| What is being asked |
Find every line in the records below that contains the string "header", and copy each of those lines.

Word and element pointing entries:
============

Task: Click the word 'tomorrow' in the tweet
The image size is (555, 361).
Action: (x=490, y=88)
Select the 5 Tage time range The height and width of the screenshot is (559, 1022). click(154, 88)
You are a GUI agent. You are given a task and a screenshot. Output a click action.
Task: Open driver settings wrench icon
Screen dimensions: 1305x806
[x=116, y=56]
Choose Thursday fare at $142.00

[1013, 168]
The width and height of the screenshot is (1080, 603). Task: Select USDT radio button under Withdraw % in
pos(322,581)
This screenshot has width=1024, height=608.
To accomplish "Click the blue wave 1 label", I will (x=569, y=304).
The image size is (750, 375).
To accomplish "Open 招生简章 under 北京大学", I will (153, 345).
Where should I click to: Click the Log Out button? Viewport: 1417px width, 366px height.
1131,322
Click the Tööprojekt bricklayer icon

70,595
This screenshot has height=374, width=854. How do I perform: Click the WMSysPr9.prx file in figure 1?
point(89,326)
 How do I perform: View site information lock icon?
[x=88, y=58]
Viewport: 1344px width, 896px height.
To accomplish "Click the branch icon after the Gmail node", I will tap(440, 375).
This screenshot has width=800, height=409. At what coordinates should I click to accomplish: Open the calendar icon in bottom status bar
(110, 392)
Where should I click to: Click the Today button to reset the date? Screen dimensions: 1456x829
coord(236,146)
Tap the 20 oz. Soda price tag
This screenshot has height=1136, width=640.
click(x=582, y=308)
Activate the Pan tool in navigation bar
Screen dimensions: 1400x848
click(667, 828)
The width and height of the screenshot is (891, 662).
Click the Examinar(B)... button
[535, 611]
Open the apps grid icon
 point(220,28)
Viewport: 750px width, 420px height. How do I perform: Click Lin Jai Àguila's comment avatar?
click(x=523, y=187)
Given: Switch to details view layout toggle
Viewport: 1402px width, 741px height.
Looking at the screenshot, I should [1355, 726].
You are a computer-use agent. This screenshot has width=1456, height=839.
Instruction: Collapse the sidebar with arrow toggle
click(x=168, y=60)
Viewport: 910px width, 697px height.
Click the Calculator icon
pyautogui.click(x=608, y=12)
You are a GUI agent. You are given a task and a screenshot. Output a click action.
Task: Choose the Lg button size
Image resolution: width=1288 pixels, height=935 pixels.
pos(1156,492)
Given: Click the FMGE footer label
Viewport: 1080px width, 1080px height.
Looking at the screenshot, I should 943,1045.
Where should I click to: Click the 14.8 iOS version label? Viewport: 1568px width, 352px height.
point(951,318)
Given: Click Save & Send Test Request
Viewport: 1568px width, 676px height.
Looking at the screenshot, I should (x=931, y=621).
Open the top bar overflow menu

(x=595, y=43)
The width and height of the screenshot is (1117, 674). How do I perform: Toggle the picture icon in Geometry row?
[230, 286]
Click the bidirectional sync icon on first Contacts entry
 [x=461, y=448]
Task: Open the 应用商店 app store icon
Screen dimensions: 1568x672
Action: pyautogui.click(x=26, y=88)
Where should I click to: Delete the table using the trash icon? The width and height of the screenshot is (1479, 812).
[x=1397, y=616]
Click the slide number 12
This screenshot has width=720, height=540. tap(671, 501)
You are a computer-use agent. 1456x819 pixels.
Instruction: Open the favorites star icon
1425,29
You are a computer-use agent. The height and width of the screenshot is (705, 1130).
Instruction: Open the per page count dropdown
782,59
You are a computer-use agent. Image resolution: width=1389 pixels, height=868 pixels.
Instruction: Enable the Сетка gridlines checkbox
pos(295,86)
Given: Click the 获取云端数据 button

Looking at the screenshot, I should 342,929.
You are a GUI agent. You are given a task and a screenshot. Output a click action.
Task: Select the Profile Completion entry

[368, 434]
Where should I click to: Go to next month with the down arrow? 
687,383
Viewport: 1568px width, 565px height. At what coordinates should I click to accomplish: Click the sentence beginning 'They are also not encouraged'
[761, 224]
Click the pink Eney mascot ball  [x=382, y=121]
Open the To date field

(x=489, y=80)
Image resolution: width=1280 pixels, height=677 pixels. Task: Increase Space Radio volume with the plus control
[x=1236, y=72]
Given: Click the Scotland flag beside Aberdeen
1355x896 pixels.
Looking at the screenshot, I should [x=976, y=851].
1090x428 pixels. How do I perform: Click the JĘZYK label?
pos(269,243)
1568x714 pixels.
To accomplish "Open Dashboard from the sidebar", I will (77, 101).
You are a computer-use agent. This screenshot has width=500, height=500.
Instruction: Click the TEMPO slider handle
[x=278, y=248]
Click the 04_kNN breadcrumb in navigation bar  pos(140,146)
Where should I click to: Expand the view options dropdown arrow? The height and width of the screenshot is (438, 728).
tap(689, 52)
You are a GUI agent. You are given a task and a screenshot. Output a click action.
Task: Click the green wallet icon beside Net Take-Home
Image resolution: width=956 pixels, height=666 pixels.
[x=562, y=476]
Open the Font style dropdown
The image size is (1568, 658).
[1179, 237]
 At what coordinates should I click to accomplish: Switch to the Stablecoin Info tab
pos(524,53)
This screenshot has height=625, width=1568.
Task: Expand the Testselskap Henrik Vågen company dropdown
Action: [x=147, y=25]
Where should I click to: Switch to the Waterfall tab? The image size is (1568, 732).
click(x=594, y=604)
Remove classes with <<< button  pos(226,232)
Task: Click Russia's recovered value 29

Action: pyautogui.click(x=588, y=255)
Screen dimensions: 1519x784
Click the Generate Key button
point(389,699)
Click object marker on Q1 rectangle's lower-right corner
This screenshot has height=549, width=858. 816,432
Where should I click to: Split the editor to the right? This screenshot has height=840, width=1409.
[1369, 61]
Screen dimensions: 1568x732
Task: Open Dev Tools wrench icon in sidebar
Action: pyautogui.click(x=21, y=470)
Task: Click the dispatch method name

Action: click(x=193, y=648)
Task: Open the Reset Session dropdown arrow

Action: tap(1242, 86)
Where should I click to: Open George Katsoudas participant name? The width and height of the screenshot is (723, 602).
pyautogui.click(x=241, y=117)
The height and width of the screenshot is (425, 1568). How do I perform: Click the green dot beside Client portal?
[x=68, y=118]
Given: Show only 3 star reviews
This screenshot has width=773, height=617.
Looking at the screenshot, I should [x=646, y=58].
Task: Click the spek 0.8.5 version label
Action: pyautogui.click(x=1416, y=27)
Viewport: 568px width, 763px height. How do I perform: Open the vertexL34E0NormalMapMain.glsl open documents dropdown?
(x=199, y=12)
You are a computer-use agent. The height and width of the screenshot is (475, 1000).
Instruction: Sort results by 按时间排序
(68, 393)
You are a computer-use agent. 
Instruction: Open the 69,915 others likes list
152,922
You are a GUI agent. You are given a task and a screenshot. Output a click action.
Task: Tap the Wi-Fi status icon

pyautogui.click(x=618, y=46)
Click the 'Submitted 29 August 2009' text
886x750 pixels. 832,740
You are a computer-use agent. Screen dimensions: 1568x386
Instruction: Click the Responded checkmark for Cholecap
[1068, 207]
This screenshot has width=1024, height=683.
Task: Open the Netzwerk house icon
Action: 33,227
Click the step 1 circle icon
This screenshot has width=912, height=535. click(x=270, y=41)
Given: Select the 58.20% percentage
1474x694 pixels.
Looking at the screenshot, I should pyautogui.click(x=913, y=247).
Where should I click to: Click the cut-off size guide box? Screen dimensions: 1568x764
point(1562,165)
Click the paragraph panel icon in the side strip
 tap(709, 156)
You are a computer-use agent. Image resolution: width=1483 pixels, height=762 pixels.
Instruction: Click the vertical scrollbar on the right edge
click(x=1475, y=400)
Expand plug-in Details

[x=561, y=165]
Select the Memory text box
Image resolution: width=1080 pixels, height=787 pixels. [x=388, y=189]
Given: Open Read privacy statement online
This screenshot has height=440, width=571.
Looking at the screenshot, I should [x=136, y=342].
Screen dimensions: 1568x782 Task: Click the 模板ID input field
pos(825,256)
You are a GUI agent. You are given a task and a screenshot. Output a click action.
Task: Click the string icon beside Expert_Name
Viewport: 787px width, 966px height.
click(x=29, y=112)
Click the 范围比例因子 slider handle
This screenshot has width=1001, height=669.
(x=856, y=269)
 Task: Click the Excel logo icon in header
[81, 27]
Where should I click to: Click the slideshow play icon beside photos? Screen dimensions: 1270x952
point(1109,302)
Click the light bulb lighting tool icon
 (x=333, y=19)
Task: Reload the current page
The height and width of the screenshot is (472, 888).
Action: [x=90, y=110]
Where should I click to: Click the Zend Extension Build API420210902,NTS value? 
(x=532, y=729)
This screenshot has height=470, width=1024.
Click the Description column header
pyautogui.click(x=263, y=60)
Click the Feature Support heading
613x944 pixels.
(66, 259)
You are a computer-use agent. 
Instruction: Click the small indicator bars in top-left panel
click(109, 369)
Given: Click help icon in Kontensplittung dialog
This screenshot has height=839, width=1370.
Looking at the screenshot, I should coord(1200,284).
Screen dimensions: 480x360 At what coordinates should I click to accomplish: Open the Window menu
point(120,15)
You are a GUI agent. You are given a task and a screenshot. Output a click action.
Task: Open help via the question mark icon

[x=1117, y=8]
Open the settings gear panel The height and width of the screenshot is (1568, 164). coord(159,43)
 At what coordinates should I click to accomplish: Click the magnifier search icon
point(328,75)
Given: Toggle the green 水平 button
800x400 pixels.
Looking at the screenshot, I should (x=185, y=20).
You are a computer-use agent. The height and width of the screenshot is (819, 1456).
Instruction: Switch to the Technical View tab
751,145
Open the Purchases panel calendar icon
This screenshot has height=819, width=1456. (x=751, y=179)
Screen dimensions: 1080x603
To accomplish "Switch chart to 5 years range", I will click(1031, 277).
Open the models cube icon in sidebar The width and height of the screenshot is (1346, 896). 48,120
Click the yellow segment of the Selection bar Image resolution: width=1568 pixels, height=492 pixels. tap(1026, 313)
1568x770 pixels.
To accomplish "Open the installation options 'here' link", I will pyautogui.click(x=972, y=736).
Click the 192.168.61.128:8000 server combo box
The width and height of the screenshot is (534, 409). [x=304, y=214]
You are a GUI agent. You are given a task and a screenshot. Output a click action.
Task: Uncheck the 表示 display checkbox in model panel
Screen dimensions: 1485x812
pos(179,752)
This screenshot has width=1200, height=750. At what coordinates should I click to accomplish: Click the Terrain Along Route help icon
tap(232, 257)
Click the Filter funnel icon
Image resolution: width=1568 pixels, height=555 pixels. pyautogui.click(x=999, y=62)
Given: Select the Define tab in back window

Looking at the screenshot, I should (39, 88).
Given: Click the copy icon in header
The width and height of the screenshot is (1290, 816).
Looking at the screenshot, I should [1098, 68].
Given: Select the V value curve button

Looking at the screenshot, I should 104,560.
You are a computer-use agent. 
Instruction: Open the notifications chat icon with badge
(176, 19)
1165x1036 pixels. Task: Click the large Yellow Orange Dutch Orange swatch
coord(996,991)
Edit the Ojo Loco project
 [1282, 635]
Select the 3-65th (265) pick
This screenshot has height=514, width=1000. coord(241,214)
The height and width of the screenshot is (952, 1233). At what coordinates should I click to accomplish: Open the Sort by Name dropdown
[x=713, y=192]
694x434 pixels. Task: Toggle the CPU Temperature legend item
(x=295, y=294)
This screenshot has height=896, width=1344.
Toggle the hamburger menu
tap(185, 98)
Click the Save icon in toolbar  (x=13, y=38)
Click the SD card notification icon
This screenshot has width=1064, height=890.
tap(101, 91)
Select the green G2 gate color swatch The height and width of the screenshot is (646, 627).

============

| Solution for this task |
 Task: Click the Excel logo icon in header
Click the Description column header
Given: Click the copy icon in header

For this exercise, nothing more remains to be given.